## Aufgabenstellung
Welches Stichwort nennt der Textauszug für die Frage, was die Menschen da draußen wirklich interessiert?

## Textauszug
....

Mach den Perspektivwechsel!

So viele Menschen machen wirklich schöne Touren. Doch oft sind die Berichte aber meist sehr deskriptiv, eher tagesablauf-orientiert und aus einer starken Eigenwahrnehmung heraus geschrieben. Das ist völlig ok, wenn man ein Tagebuch für sich schreibt. Für Außenstehende ist das eher langweilig.

Outside-In lautet hier das Stichwort: Stellt euch also immer auch die Frage, was die Menschen da draußen wirklich interessiert und was nicht. Und was ihr genau den Menschen da draußen erzählen wollt. Anstatt die letzten 4 Tage der Tour wiederzugeben, wo man genau ist, wo das Zelt stand und wie die Sonne schien, lohnt es sich eine Kerngeschichte um ein besonderes Erlebnis, eine interessante Begegnung oder Herausforderung zu erzählen.

Dabei geht es nicht darum, euch zu verstellen. Es geht einfach darum, eine Geschichte anders, verständlicher zu erzählen. Und dabei vielleicht etwas weglassen und sich auf weniges zu konzentrieren.

Perspektivwechsel!
Perspektivwechsel!

Es ist wie bei einem Foto: man steht auf einem Gebirgspass, ist völlig fertig vom Hinauffahren und möchte nun diesen tollen Ausblick und das Gefühl, welches man dabeihatte, mit einem Bild transportieren. Auf dem Bild ist dann der Ausblick und man selber erinnert sich beim Betrachten immer auch an das Gefühl. Für einen Außenstehenden ist es einfach nur ein Ausblick – im Idealfall ein beeindruckender. Aber das Gefühl wird nicht transportiert.

....

## Bereitgestelltes Material
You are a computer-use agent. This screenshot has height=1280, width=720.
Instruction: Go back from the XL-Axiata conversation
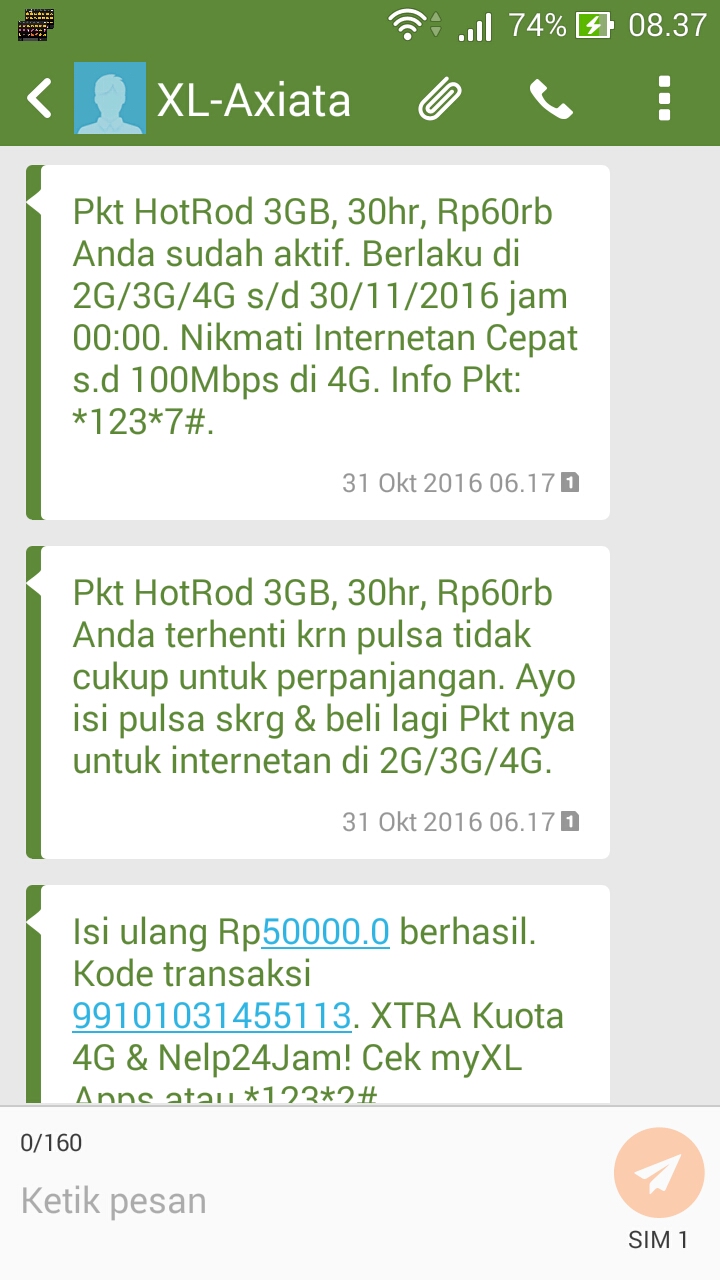[38, 99]
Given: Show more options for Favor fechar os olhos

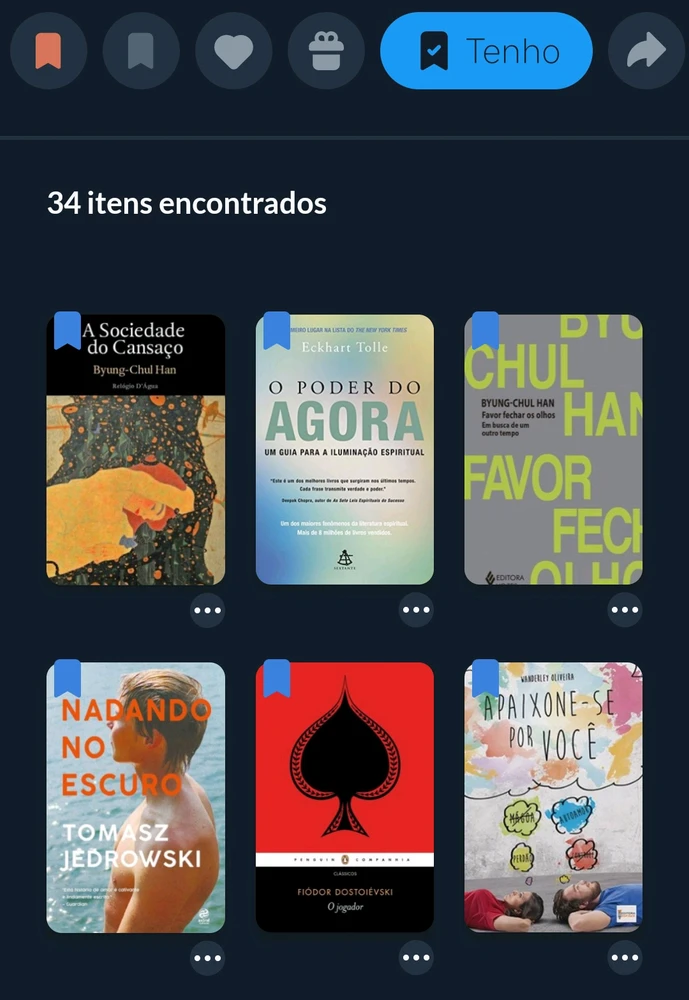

....

## Ergebnis
Outside-In